Botschafter des Protestantismus. Aussenpolitisches Handeln von Zürcher Stadtgeistlichen im 17. Jahrhundert
Dissertationsprojekt
Laufzeit: 2015 bis 2020 (abgeschlossen)
Betreuung: Prof. Dr. André Holenstein (Bern)/Prof. Dr. Thomas Maissen (DHI Paris)
Die enge Verflochtenheit von Politik und Konfession kennzeichnet die Frühe Neuzeit insgesamt, und sie tut dies im Fall des eidgenössischen Ortes Zürich im Besonderen. Seit der Reformation genossen die Zürcher Geistlichen politische Mitspracherechte, die sowohl im eidgenössischen als auch im internationalen Vergleich als aussergewöhnlich zu bezeichnen sind. Während einige Formen der Einwirkung auf die Entscheidungen des Zürcher Rats – so etwa die politische Predigt und die sogenannten „Fürträge“ – bekannt sind, wurden andere Arten der politischen Einflussnahme in der Forschung bislang kaum thematisiert. Besonders die Aussenbeziehungen und die Verbindung einzelner Geistlicher mit ausländischen Diplomaten wurden bislang nur ungenügend aufgearbeitet. An diesem Punkt setzt das laufende Dissertationsprojekt an. Es untersucht, welche Rolle bestimmte Geistliche in der Diplomatie Zürichs im 17. Jahrhundert einnahmen und wie sich ihr Engagement insgesamt auf die Aussenpolitik ihres Standes auswirkte. Anhand von sechs Detailstudien, die jeweils auf Zeiten des intensiven Austauschs zwischen Zürich und fremden Mächten (darunter protestantische Reichsfürsten, die Niederlande, England und Schweden) fallen, soll das diplomatische Agieren von einzelnen Exponenten der geistlichen Elite – drei Antistites und drei Theologieprofessoren – deutlich werden. Im Zentrum stehen die (in- und ausländischen) Netzwerke der Geistlichen sowie die Praktiken, Medien und Kanäle ihrer Einflussnahme. Zudem interessiert das Verhältnis zwischen Religion und Politik respektive zwischen Geistlichkeit und Zürcher Rat sowie die Frage, wie der Rat die geistliche Mitwirkung beurteilte und welche Magistraten davon profitierten. Von besonderer Bedeutung sind dabei die Studien- und Lehrjahre der Geistlichen im Ausland, die fester Bestandteil der kirchlichen und akademischen Laufbahn waren und es den Kirchenmännern ermöglichten, sich mit den wichtigsten protestantischen Zentren in Europa zu vernetzen.

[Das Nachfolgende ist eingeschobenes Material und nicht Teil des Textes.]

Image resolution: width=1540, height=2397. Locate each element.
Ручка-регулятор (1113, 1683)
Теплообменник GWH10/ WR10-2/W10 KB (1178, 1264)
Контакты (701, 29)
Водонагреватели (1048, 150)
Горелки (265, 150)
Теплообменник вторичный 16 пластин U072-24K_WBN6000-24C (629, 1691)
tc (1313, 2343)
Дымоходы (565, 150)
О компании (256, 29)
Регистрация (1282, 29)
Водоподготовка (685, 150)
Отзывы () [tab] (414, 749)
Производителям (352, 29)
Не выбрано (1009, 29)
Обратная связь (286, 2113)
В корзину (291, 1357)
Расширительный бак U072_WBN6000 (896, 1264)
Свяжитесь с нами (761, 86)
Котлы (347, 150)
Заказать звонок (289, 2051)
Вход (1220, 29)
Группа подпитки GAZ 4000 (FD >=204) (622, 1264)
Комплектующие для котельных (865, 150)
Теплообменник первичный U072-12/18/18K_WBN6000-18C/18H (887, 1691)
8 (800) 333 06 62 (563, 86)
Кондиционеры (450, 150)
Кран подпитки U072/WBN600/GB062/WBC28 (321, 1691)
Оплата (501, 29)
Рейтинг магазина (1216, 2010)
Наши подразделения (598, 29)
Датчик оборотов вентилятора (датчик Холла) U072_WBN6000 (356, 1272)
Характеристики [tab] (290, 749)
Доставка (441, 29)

In Kombination mit der erheblichen Bedeutung der Konfession im politischen Diskurs wurde den Zürcher Geistlichen somit ein breites Aktionsfeld eröffnet, auf dem sie als Gesandte, diplomatische Broker, Meinungsführer und Informanten mitwirkten.

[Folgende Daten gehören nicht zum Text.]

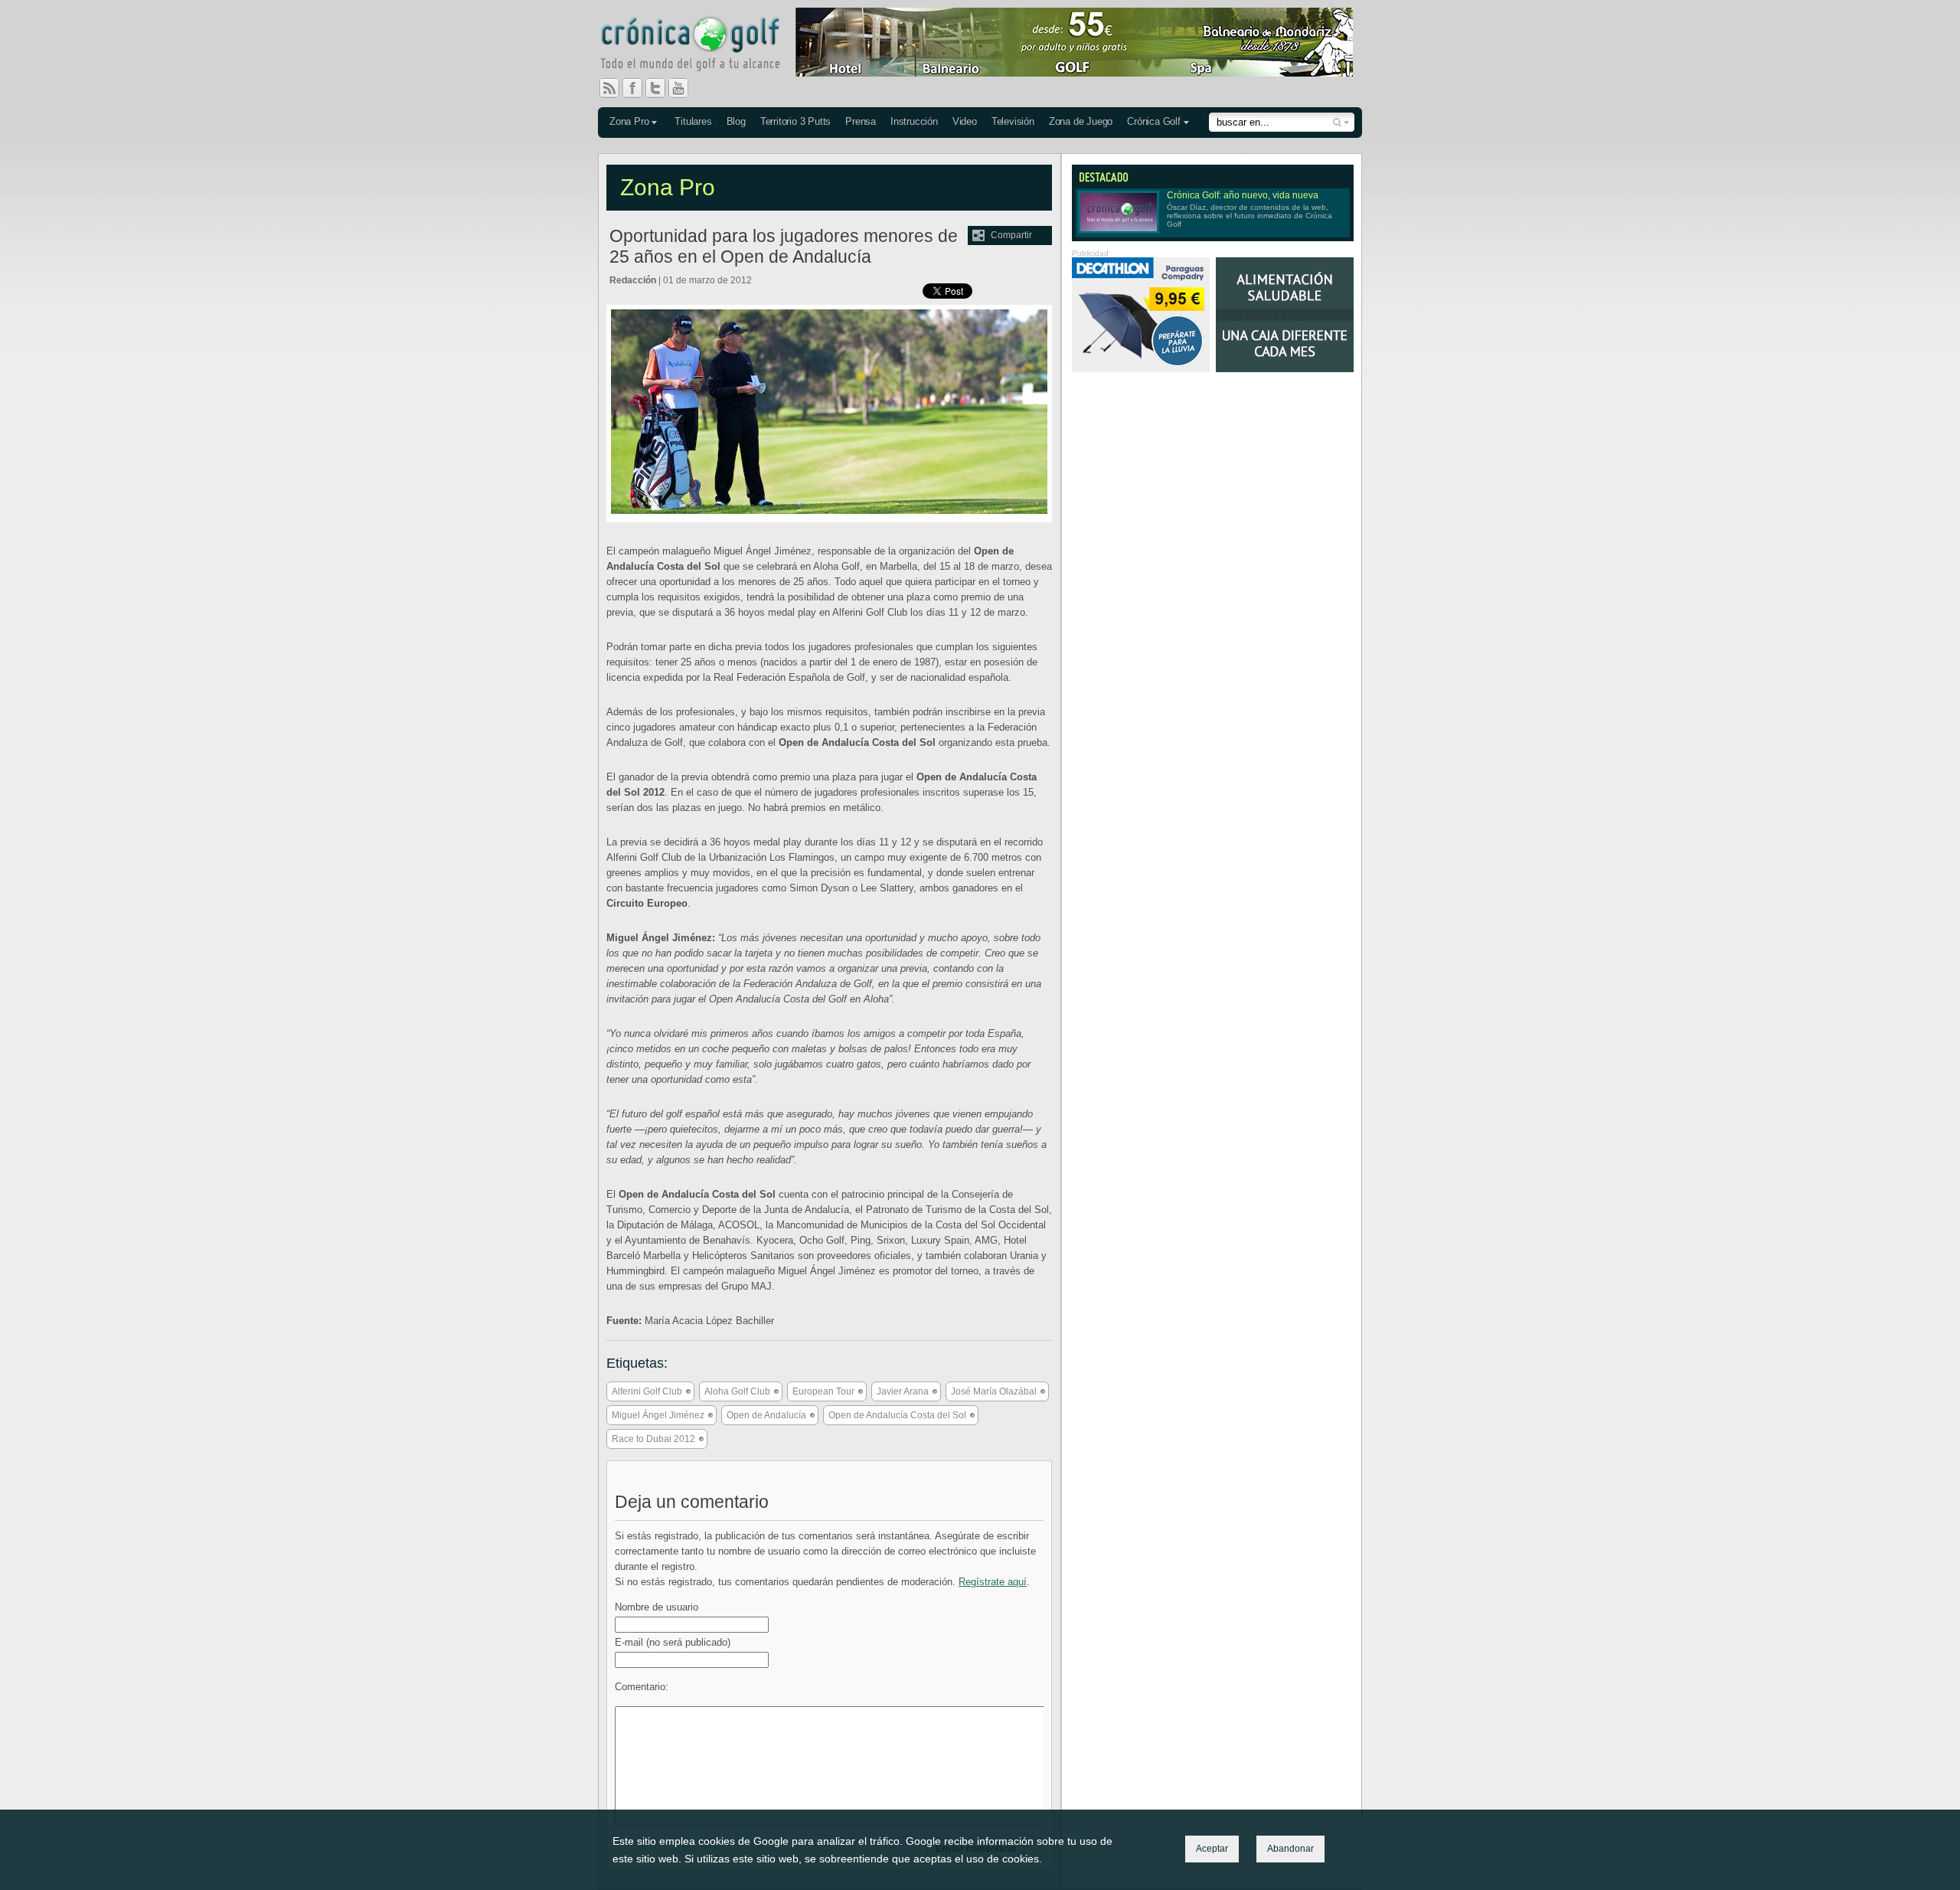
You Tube (684, 88)
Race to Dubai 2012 (653, 1439)
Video (964, 121)
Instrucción (914, 121)
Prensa (860, 121)
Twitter (661, 88)
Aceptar (1212, 1848)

Die vaterländisch-patriotische Geschichtsschreibung des 19. und 20. Jahrhunderts übersah dieses aussenpolitische Engagement von Geistlichen entweder ganz oder verurteilte es scharf, da die Geistlichen nicht selten die Anliegen einer transnational gedachten calvinistischen Glaubensgemeinschaft gegenüber den angeblichen „nationalen“ Interessen der (so noch nicht existierenden) Schweiz priorisierten. Transnationale Religionspolitik, grenzüberschreitende Glaubensgemeinschaft, europaweites Gelehrtennetzwerk – mit diesen Themenbereichen trägt die Arbeit aus politik-, diplomatie-, kirchen- und kulturgeschichtlicher Sicht zu einer transnational gedachten Schweizer Geschichte bei.